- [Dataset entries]
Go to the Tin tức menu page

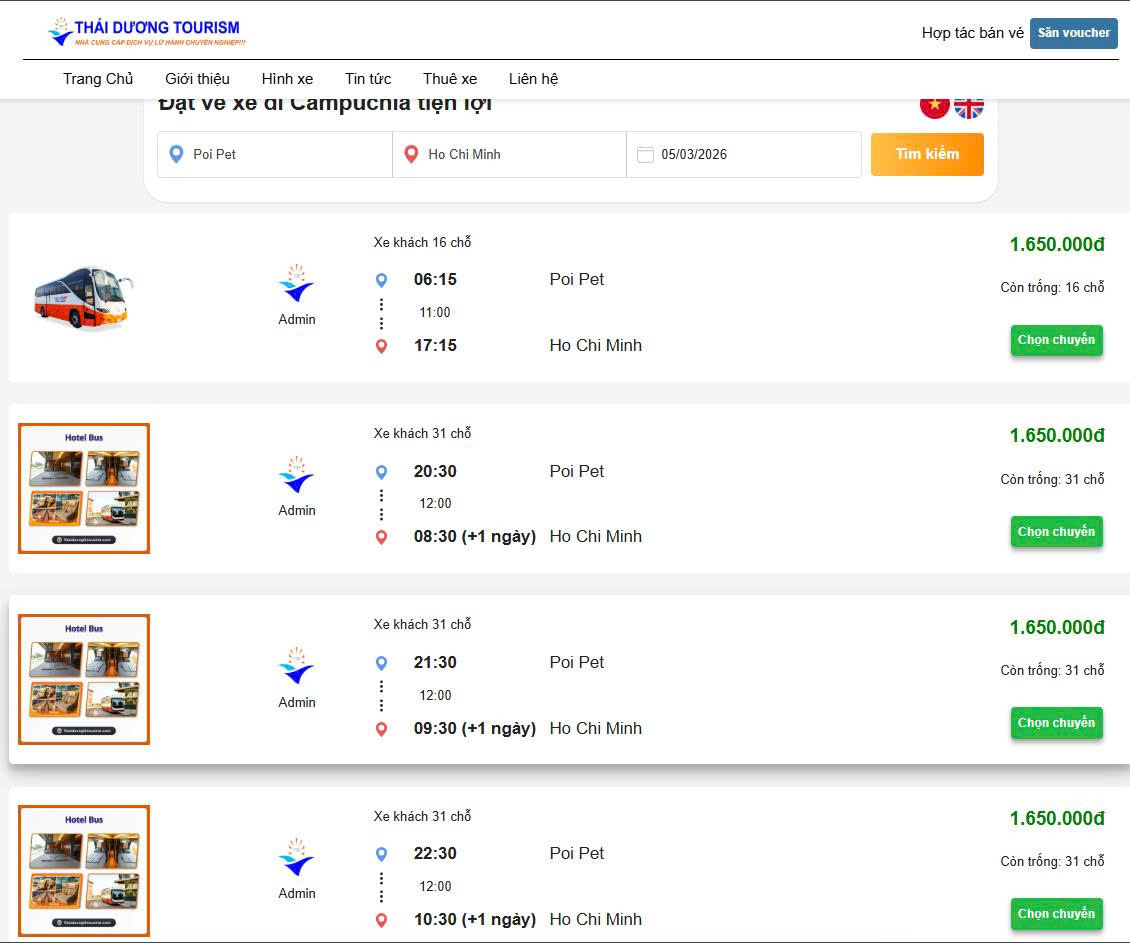pyautogui.click(x=368, y=79)
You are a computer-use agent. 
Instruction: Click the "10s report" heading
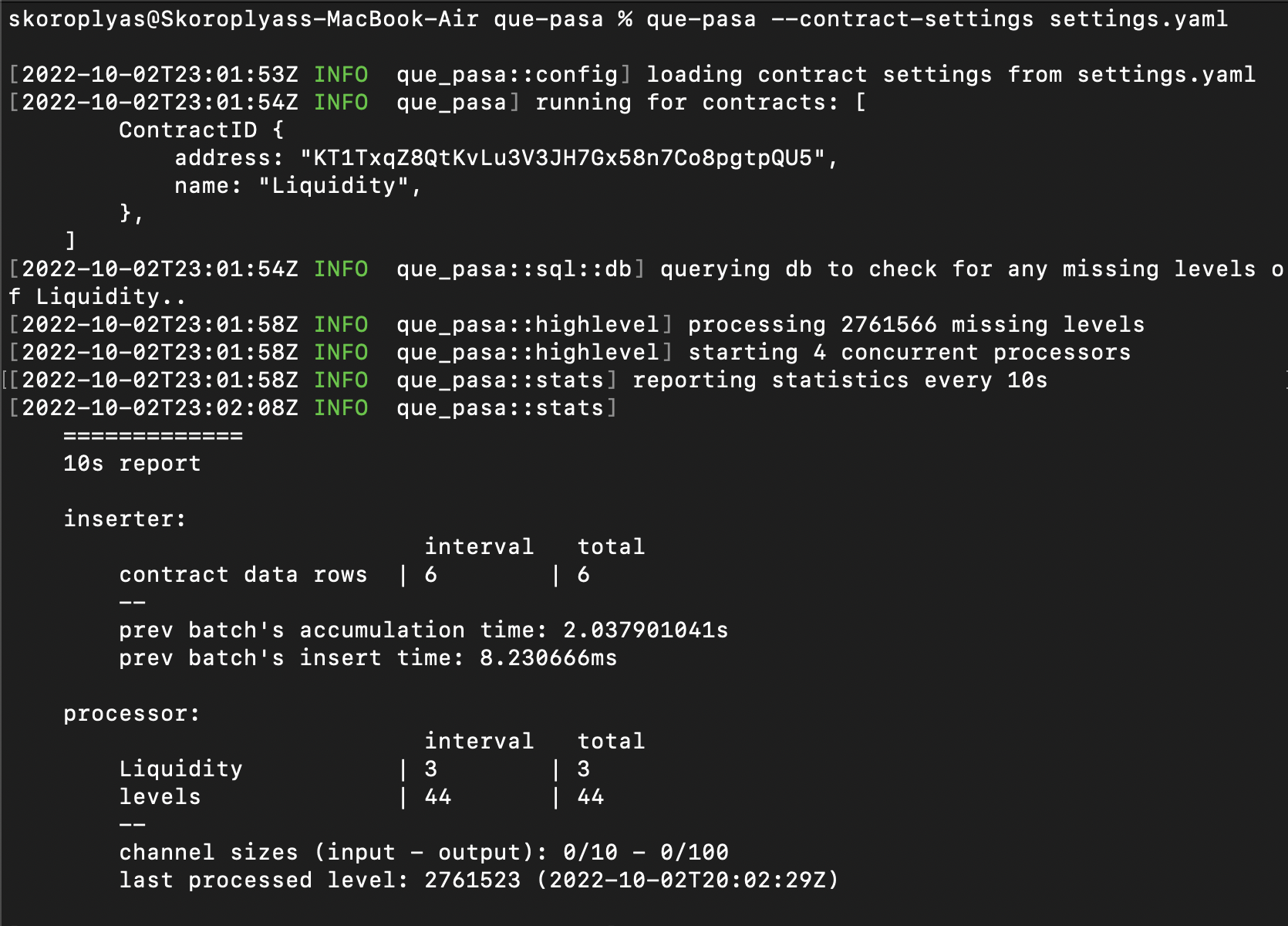pos(132,464)
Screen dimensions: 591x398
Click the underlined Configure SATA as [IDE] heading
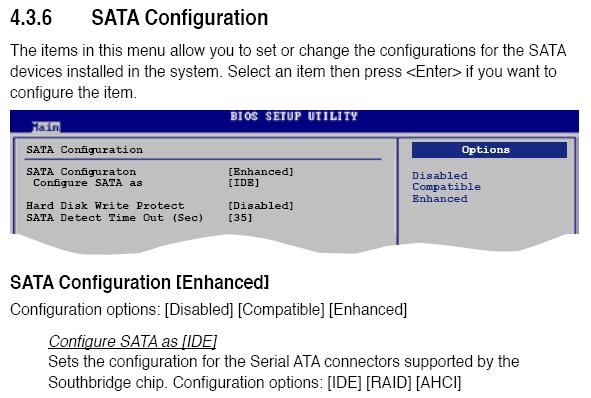(x=133, y=341)
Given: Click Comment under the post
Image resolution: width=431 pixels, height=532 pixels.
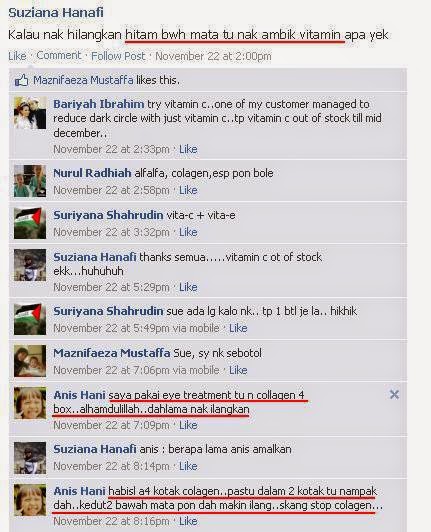Looking at the screenshot, I should [x=59, y=55].

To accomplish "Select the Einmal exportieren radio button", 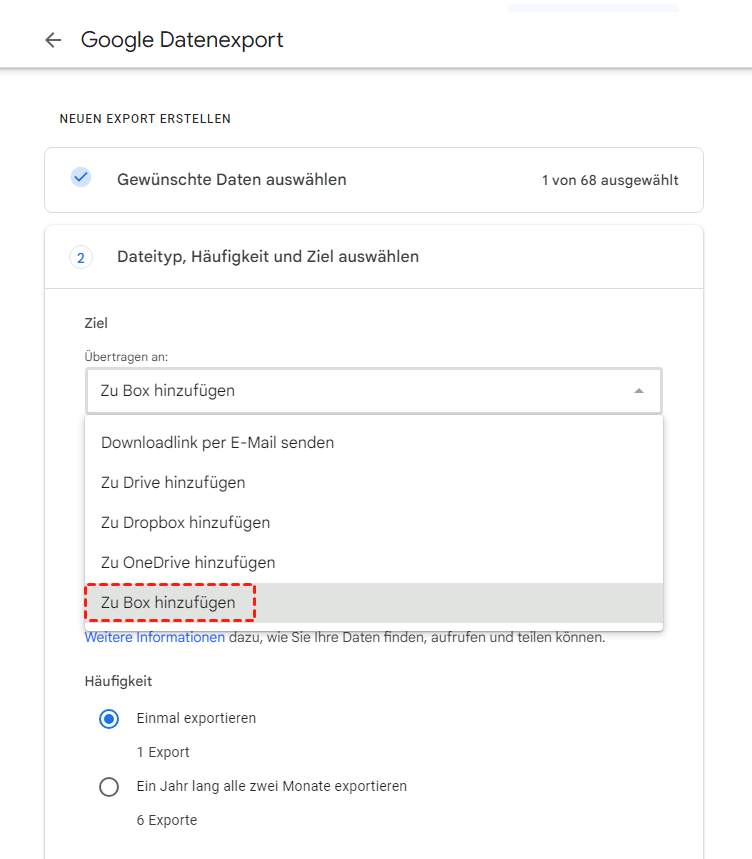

- [Problem requirements] What you write must match, line for line, the lines from the one with "Given: Click Comment under the post" through the last line of the data above, minus the pictures.

- [Exercise answer]
Given: Click Comment under the post
Image resolution: width=431 pixels, height=532 pixels.
Looking at the screenshot, I should [x=59, y=55].

To accomplish "Select the Einmal exportieren radio button", 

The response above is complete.